飲酒の瞬間は会社の防犯カメラやドライブレコーダーには映っていなかったが、鈴木容疑者は事故前から200ミリリットルの焼酎を10秒程度で飲み終えていたとして、カメラの死角などで焼酎を飲む機会は十分あったと判じた。
そして事故当時の様子については、「高濃度のアルコール」を体内に入れていたとして、「車の運転に重要な分割注意能力や判断能力を司る前頭葉の機能が強く抑制・障害された状態だった」と認定した。
車AとBを誤認
判決は時速90キロで中央分離帯に衝突して事故を起こした状況も詳細に検討した。
事故前に時速70キロで運転中に急ブレーキで停止した点について、「注意力や反応速度が低下していた」と認定。
さらに、割り込んできた車Aに怒りの感情を持ちながら、その後に現れた車BをAと誤認したとも認定した。
色が同系である以外、車高や形は異なっているにも関わらず、AとBを誤認した事などから、判決は「被告人の認知、判断能力が大きく低下していたことを強く疑わせる」と判断している。
常軌を逸した行動
そして事故直前に時速90キロで減速もせずに中央分離帯に向かった走行について、「自らの生命への危機意識すら欠落したともいうべき常軌を逸した行動に出ている」と指摘。
「このような常軌を逸した行動に出た要因について、アルコールの影響があったとしなければ説明が極めて困難」と判断した。
以上の事から、アルコールの影響により、正常な運転が困難な状態であった、つまり危険運転致死傷の罪に該当する認定したのだ。
なぜ上限の20年となったのか
裁判所は量刑を判断するに際し、2歳の幼児を含む3人の尊い命を失わせた被害について「極めて甚大」と断じた。

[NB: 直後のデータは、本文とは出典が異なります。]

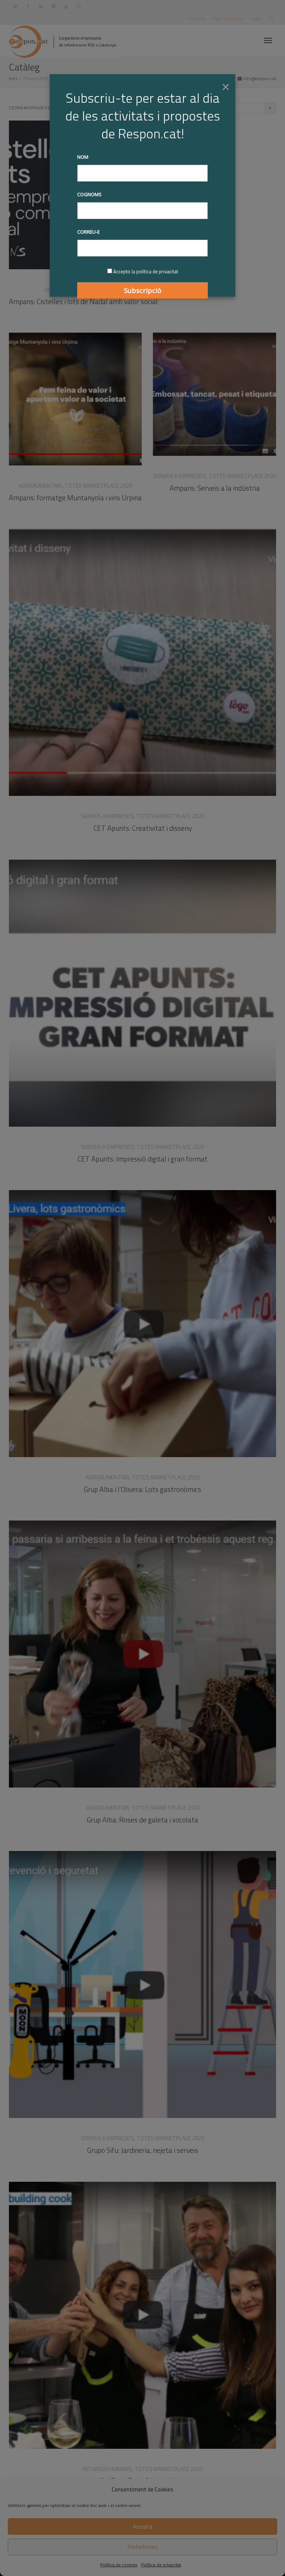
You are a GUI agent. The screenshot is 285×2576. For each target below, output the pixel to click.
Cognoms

何の落ち度もなく亡くなった方の無念や、残された遺族の悲嘆にも寄り添い、「厳しい処罰を望むのは当然」とした。
その上で、「飲酒をしたいという身勝手な欲望のままに」飲酒運転を繰り返し、事故を起こしたことについて、「起こるべくして起きた事故」と認定。「あおり運転・威嚇行為をしたことで本件事故を起こした経緯にはより一層の非難が向けられるべき」と厳しく断じた。

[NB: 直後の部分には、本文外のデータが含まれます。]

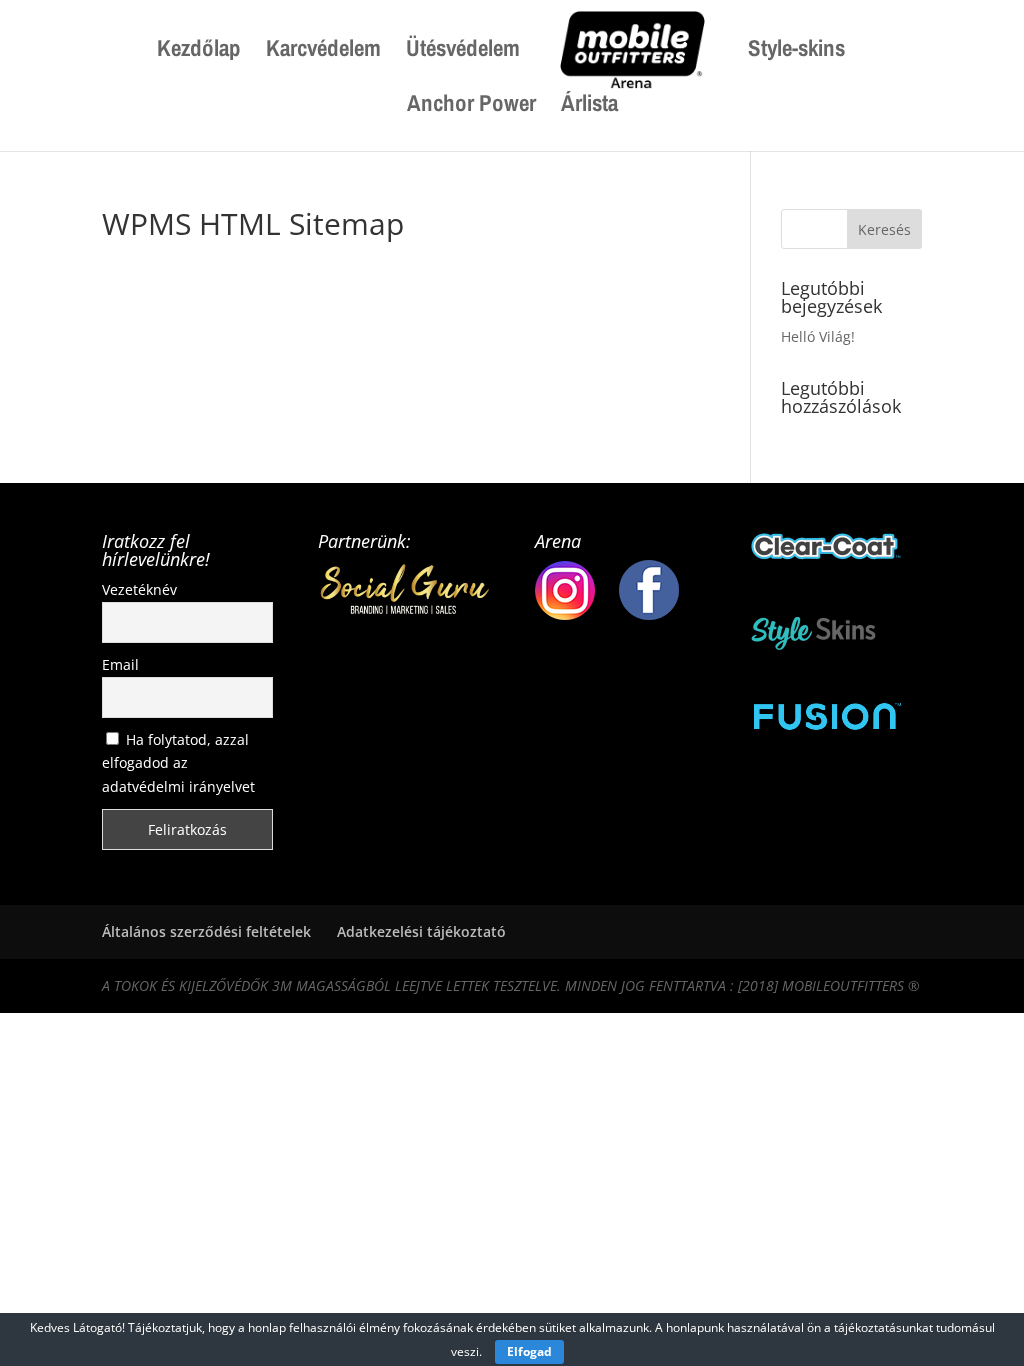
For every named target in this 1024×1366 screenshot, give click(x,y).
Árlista (589, 107)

さらに、血中から高濃度アルコールが検出されているにも関わらず飲酒を否定し続けた事を「自らの犯した罪に真摯に向き合って反省しているとは言いがたい」と断じ、「法定刑の上限から刑期を減じる程度の事情があるとは評価できない」として、危険運転致死傷の罪の上限である懲役20年を言い渡した。